Por contraste, una persona mayor llega al trabajo el lunes por la mañana sintiéndose despabilada después de un poco de jardinería y haberse ido a la cama a una hora decente.
Cuando llegamos a los 50 y 60 años, con los niños y los bares en el pasado, tiene sentido que suban los niveles de energía en el trabajo. La mayoría de mis contemporáneos comen mejor y hacen más ejercicio que hace 30 años. Necesitamos menos horas de sueño, y aunque las leyes de la biología nos traicionan, hemos aprendido a concentrar nuestra limitada energía con el fin de lograr el mejor efecto posible.
Pero aún más importante que las diferencias entre las décadas son las diferencias de personalidad. Algunos de los que tienen 20 años son excesivamente vigorosos, mientras que otros duermen hasta el mediodía y después acampan en el sofá, demasiado cansados para hacer simples tareas cómo sacar la basura.
Aún a los 95 años, cuando la mayoría ya ha desaparecido, otros siguen a todo vapor. El Príncipe Philip, después de pasar las últimas siete décadas en el arduo trabajo de volar por todo el mundo para develar placas, sólo ahora ha declarado que basta ya.
Para la mayoría de las personas, no importa si se tienen 20 años o 90, la energía en el trabajo sube y baja dependiendo de lo que estén haciendo. Esto no es principalmente una función de la edad o la personalidad, sino del estímulo.

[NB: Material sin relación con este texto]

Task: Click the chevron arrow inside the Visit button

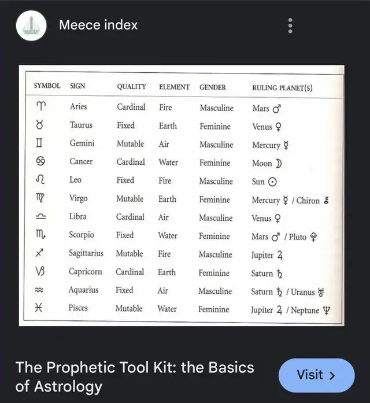Action: click(332, 375)
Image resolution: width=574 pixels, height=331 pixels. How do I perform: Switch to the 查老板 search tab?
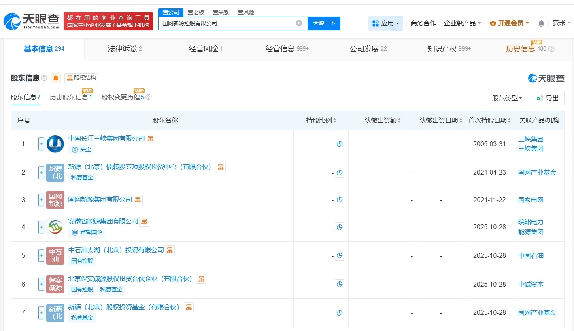[x=196, y=12]
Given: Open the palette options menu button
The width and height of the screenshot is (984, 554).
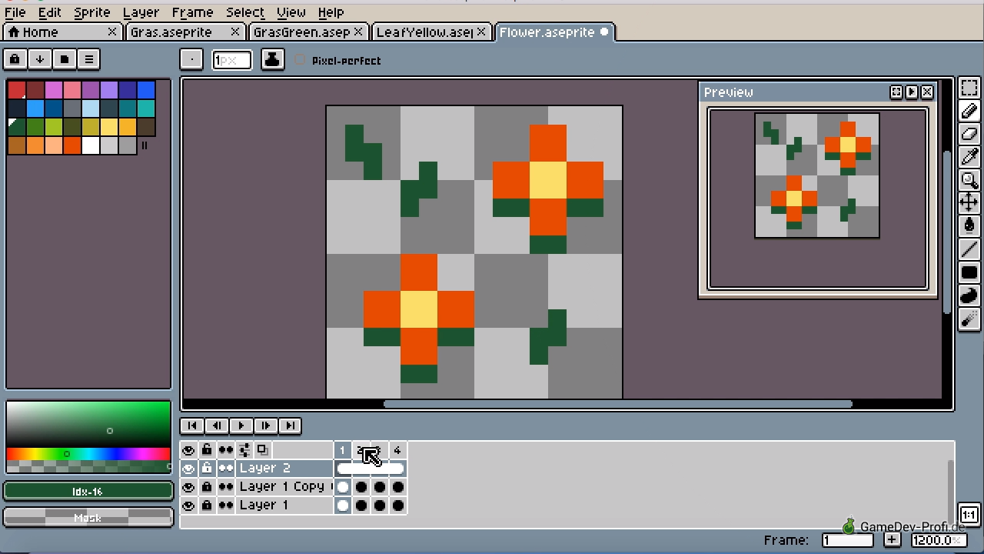Looking at the screenshot, I should point(88,59).
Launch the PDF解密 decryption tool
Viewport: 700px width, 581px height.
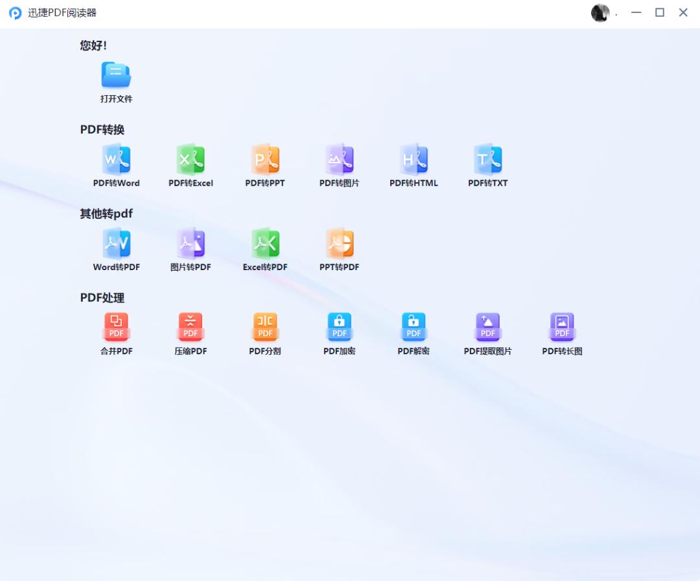(413, 332)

Mientras más ocupado e interesado se está, más energías se tiene.
Después de un día de trabajo cuando he estado frenéticamente activa haciendo cosas estimulantes e interesantes, me monto en mi bicicleta y corro a casa a paso apresurado. Después de un día en el que he perdido tiempo, me he aburrido o he languidecido en una reunión, estoy tan cansada que apenas puedo contemplar un corto viaje en bicicleta.
Esto podría explicar por qué algunas personas mayores caminan con los hombros caídos todo el día en el trabajo. No es porque hayan cumplido más de 50 años. Es porque el trabajo ya no les parece especialmente estimulante. Simplemente sucede que han pasado demasiado tiempo haciendo la misma cosa.